Tuesday, 22 April 2008

Treat health and safety with care

Company directors must make sure they understand health and safety rules, or face tough consequences.

Stuart Haynes, from our Commercial Team, said every director should have a “working knowledge” of their company’s health and safety provision.

“You should know where the risk assessments are kept, and you should have read and understood the ones that are most relevant to your line of business. For instance, if you deal with chemicals, obviously you should know how the principal risks are managed.”

If your directors don't know where the risk assessments are kept, or if their knowledge is patchy, any visit from a health and safety inspector could prove extremely uncomfortable. Getting to grips with the information should not just be a one-off effort either, as health and safety legislation is constantly changing.

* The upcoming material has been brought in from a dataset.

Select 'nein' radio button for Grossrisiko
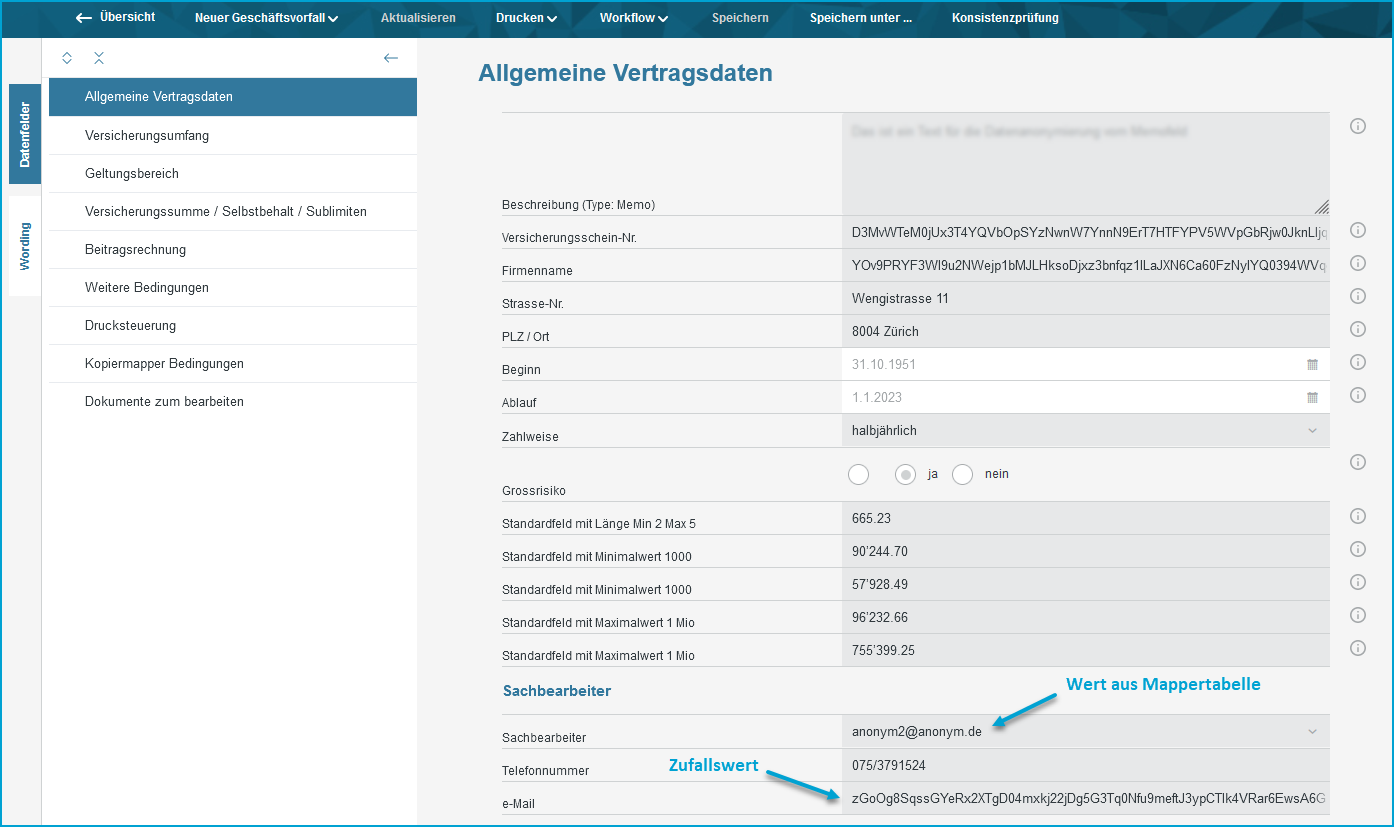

“One option is to add health and safety to the agenda of your board or management meetings, though it should probably already be on there anyway. You could also nominate one person to send out regular reports – by email would be fine – to the directors and relevant managers.

“Try to keep the directors’ report to a single sheet of A4, and avoid using jargon or abbreviations to avoid any confusion. You should also include details of anything that has, or is likely to, cost your business money such as potential claims, accidents, or contact from insurance companies.

“And include any legal or procedural changes – if you’ve updated a risk assessment, attach a copy of the latest version, highlighting the new sections.”